An accidental activist for the rights of the disabled, Beau, a yellow Labrador retriever, died quietly in his sleep this month, eight years after having an inhuman impact on the question of who may gain entry to the hallowed Senate floor.
The 13-year-old guide dog's owner, Moira Shea, reluctantly euthanized him on Dec. 9, ending his suffering from arthritis and breathing problems brought on by old age.
One hundred pounds of loyalty and quiet determination in his prime, Beau became a minor celebrity for a couple of days in 1997 when the Senate barred the visually impaired Shea, then a nuclear policy aide to Sen. Ron Wyden (D-Ore.), from bringing the dog onto the Senate floor.
An objection had been raised -- anonymously at the time -- by Sen.
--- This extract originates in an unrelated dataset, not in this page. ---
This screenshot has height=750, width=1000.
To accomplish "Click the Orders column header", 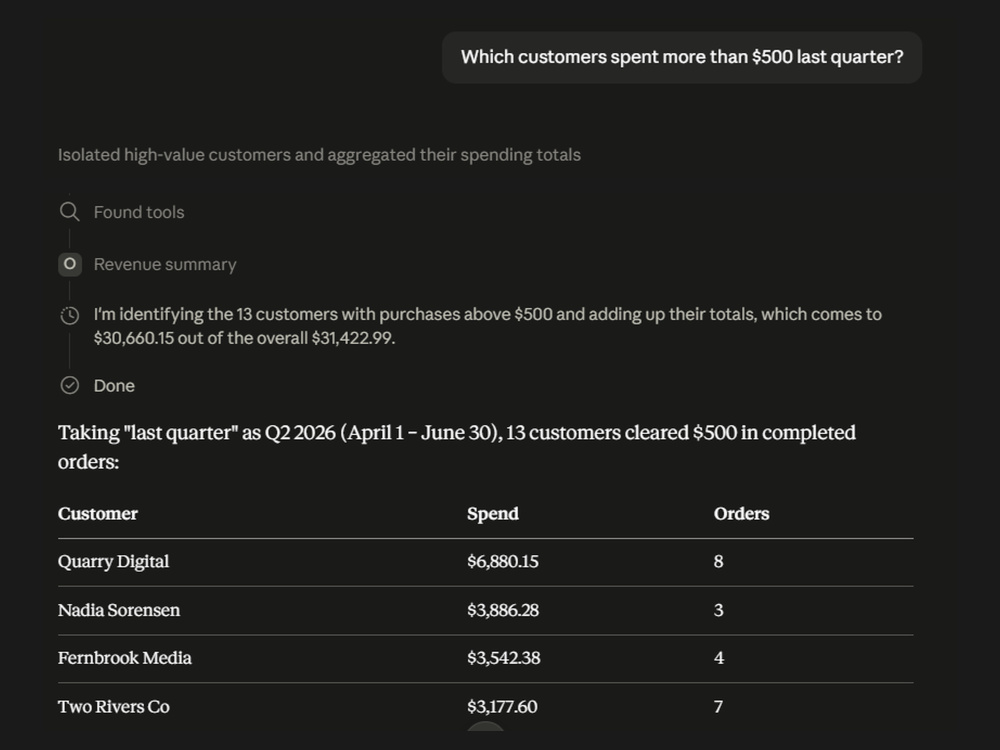I will 741,514.
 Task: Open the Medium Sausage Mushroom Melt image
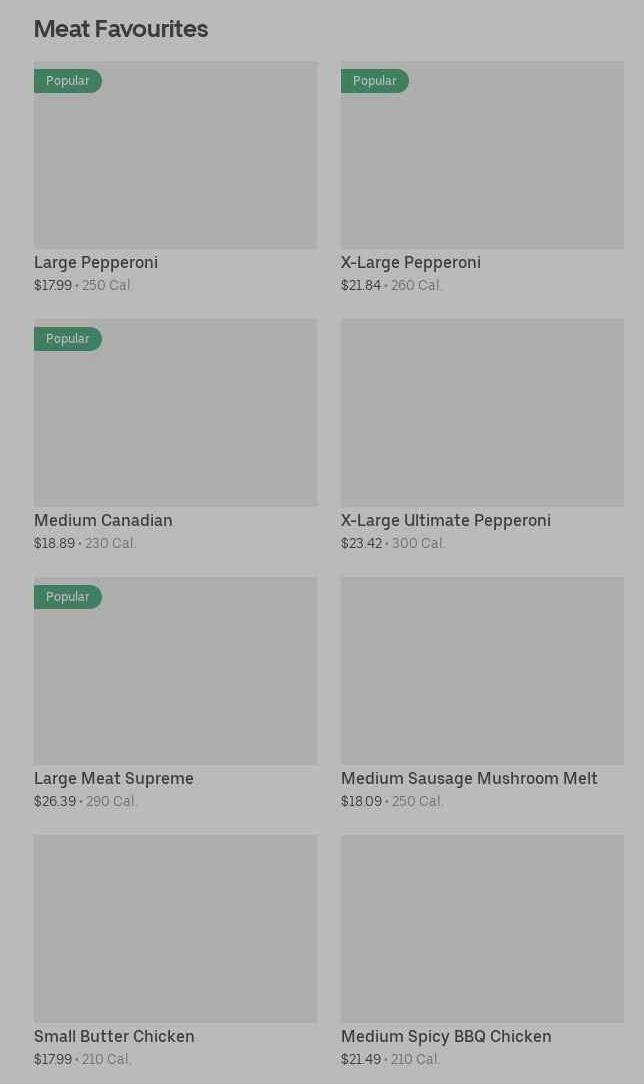point(482,671)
Robert C. Byrd (D-W.Va.), a stickler for procedure. The Senate had no formal rule allowing guide dogs into its chamber.
It had, however, voted two years earlier to require Congress to live by the workplace rules it had imposed on other employers. Those include the Americans With Disabilities Act, which guarantees that workers with guide dogs can bring them to the office under most circumstances.
It soon became clear that any argument for excluding Beau from the chamber was a dog.
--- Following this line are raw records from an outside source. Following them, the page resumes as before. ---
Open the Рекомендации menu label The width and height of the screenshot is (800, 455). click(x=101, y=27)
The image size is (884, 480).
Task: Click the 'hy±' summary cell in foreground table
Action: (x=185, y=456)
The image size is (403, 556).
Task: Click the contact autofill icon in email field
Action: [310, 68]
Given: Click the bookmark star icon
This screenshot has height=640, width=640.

Wyden quickly introduced a resolution to allow disabled people to bring "supporting services," including dogs, onto the floor.
"A guide dog is a working dog, not a pet," Wyden said from the Senate floor. ". . . I had hoped that there would be no need to offer this resolution, but I am forced to because discrimination still persists here."
Other senators rallied to the cause. The next day, the Senate passed a resolution by then-Majority Leader Trent Lott (R-Miss.) opening the door to Beau and setting in motion a rules change permitting service dogs in the chamber.
"He was a really excellent guide dog," Shea, 50, now a communications manager at the Government Printing Office, said the other day. "He was very stoic, very professional, very aloof. He had a charisma. He just had something about him that I've never seen in another dog. . . . He developed a following. People react[ed] to him."
Beau was 18 months old when Shea got him in 1994 as a concession to Usher syndrome, a genetic disorder that causes progressive blindness and hearing loss. Shea, then an economist at the Department of Energy, had managed on her own for years. But when she fell onto the Metro tracks one day on her way to work, she knew she could no longer trust her eyes to get around.